**DOCUMENT EXTRACT**
★ ★ ★ ★ ★ ★ ★

It is inefficient to limit overall system execution speed based on the worst-case timing of a single instruction. Instead, processor designers look for opportunities to break the execution of complex instructions into a larger number of sequential steps. This approach is called superpipelining, and it consists of increasing the number of pipeline stages by breaking complex stages into multiple simpler stages. A superpipeline is, in essence, a processor pipeline with a large number of stages, potentially numbering in the dozens. In addition to being superscalar, modern high-performance processors are generally superpipelined.

Breaking a pipeline into a larger number of superpipeline stages allows the simplification of each stage, reducing the time required to execute each stage. With faster-executing stages, it is possible to increase the processor clock speed. As long as the rate of instruction issue can be sustained, superpipelining represents an instruction execution rate increase corresponding to the percentage increase in processor clock speed.

★ ★ ★ ★ ★ ★ ★

**PROVIDED DATA**
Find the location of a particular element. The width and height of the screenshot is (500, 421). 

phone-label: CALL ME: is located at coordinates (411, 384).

★ ★ ★ ★ ★ ★ ★

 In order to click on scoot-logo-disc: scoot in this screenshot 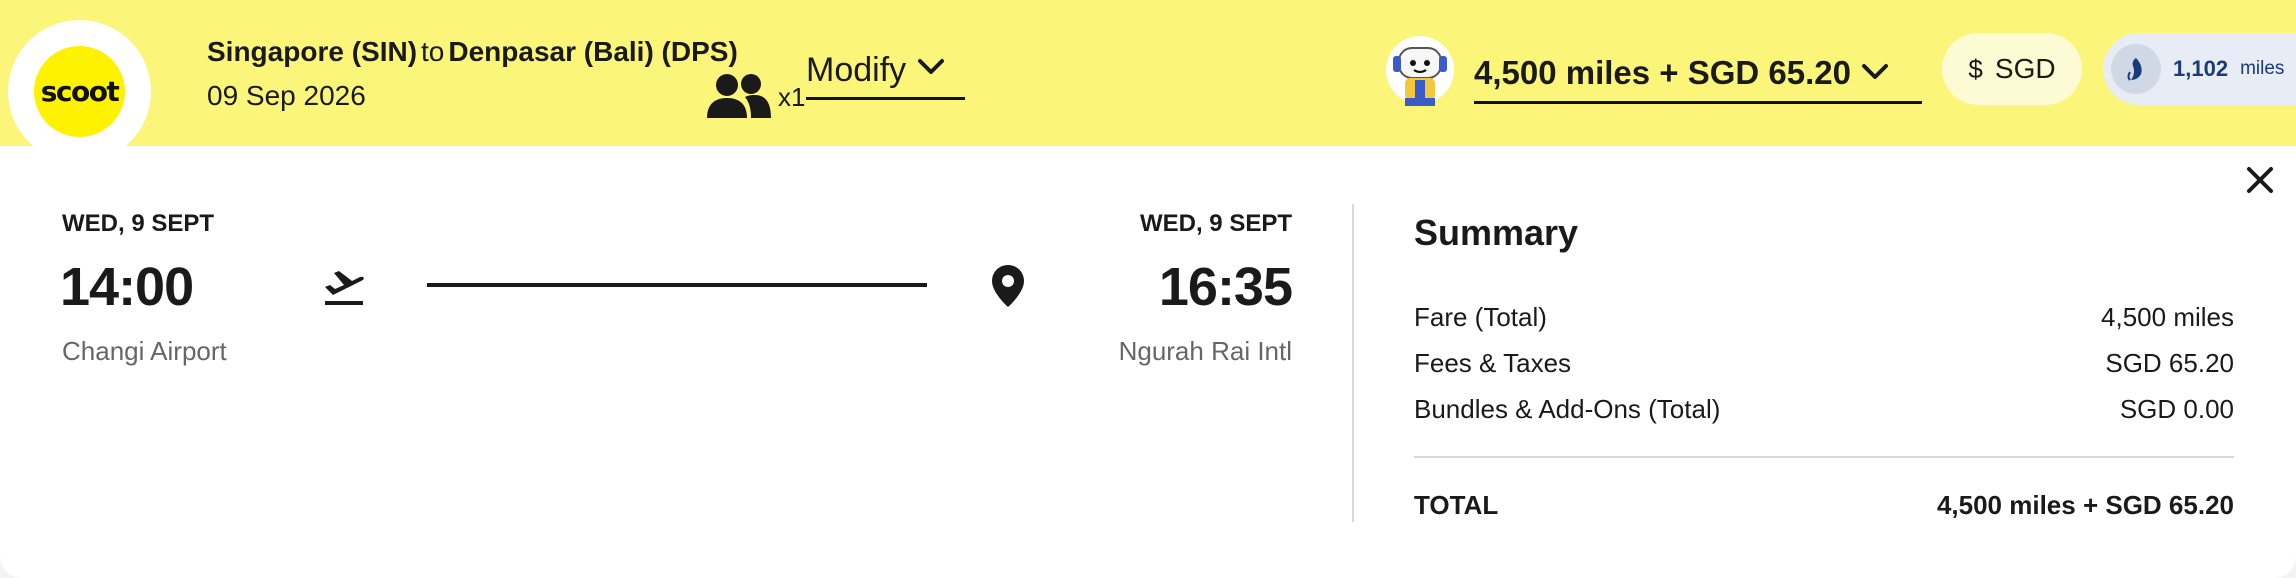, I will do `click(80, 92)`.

★ ★ ★ ★ ★ ★ ★

**WORK REQUEST**
Extend the passage above on processor superpipelining, writing the next part that follows its final sentence.

**ANSWER TO THIS EXERCISE**
RISC processer instruction sets are designed to support effective pipelining. Most RISC instructions perform simple operations, such as moving data between registers and memory or adding two registers together. RISC processors usually have shorter pipelines compared to CISC processors. CISC processors, and their richer, more complex instruction sets, benefit from longer pipelines that break up long-running instructions into a series of sequential stages.

A big part of the challenge of efficiently pipelining processors based on legacy instruction sets such as x86 is that the original design of the instruction set did not fully consider the potential for later advances involving superscalar processing and superpipelining. As a result, modern x86-compatible processors devote a substantial proportion of their die area to the complex logic needed to implement these performance-enhancing features.

If breaking a pipeline into one or two dozen stages results in a substantial performance boost, why not continue by breaking the instruction pipeline into hundreds or even thousands of smaller stages to achieve even better performance? The answer: Pipeline hazards.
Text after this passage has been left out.